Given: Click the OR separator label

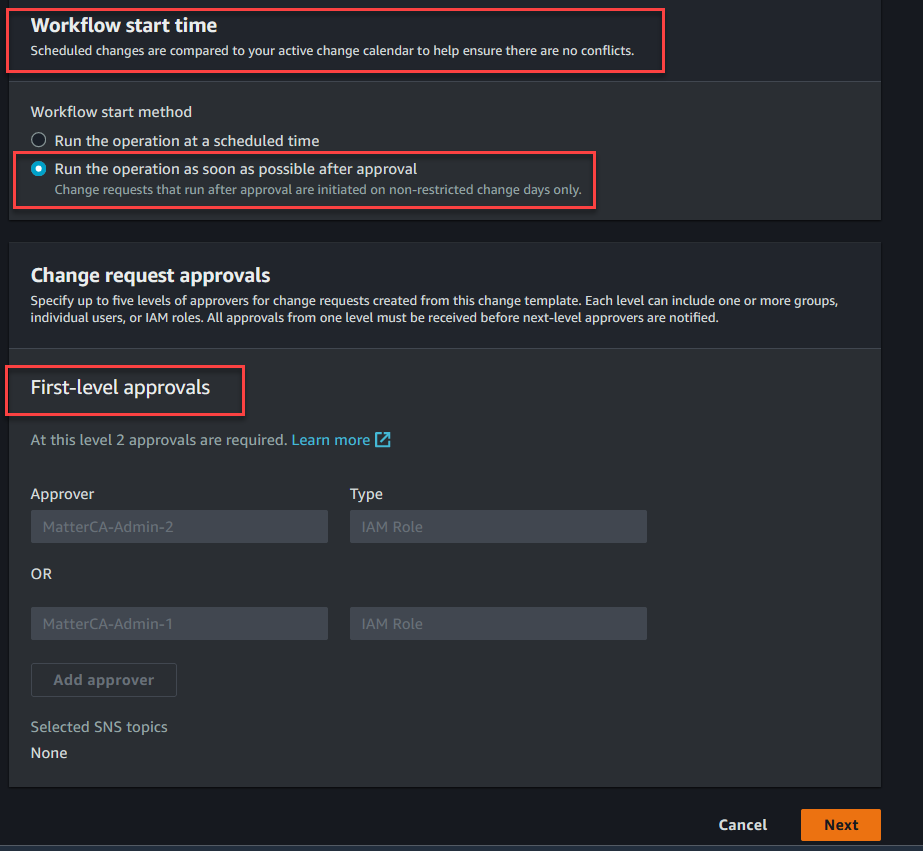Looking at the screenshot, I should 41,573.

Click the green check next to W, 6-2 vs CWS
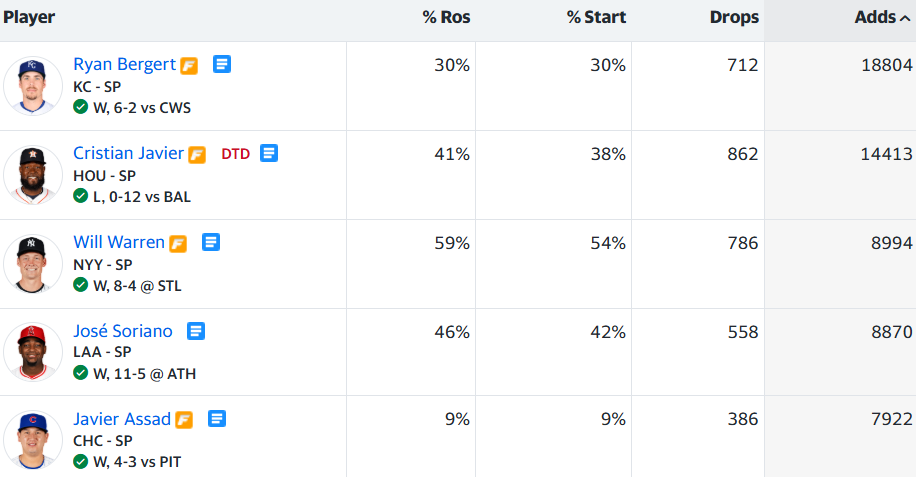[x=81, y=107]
——————————
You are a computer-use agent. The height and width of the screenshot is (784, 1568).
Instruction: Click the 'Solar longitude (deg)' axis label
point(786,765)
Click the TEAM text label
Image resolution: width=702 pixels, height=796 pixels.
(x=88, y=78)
——————————
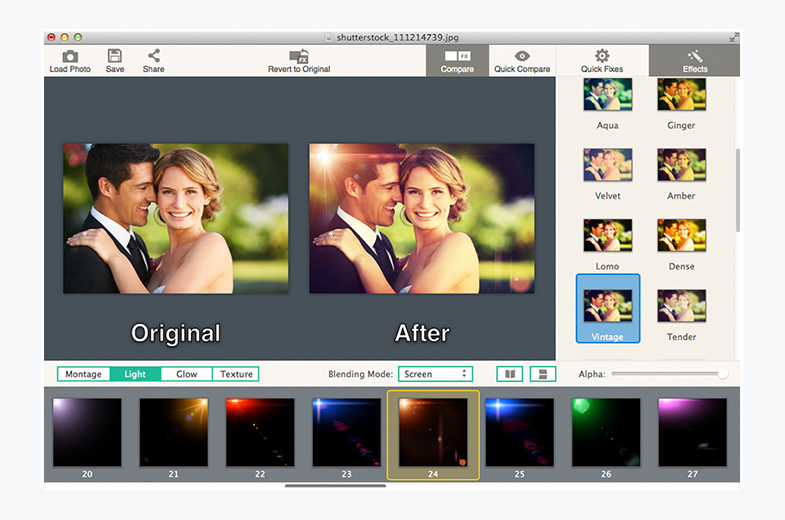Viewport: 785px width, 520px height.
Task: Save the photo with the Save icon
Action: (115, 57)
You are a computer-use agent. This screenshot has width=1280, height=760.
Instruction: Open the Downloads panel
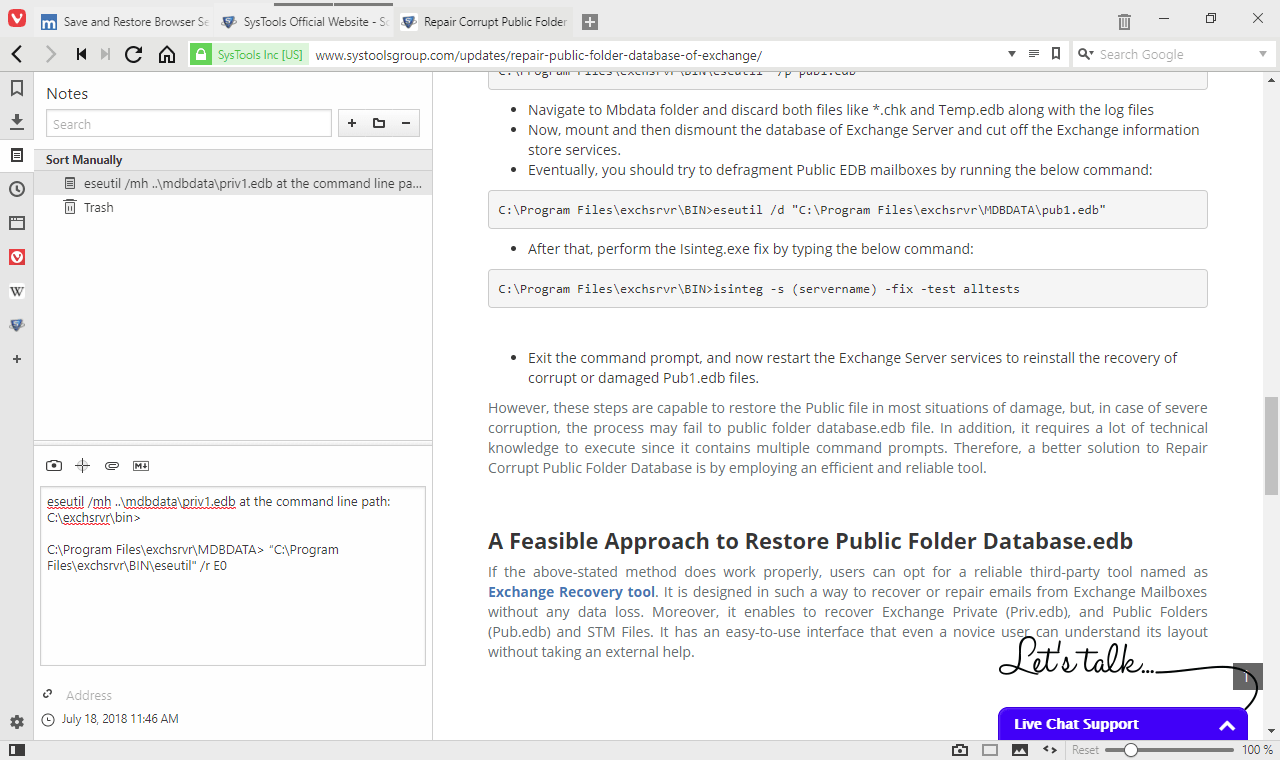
——————————
EXERCISE ▸ Where the string "computer" appears in a line of the entries above, return that line.

OUTPUT BELOW ▸
You are a computer-use agent. The height and width of the screenshot is (784, 1568).
You are a computer-use agent. This screenshot has width=1280, height=760.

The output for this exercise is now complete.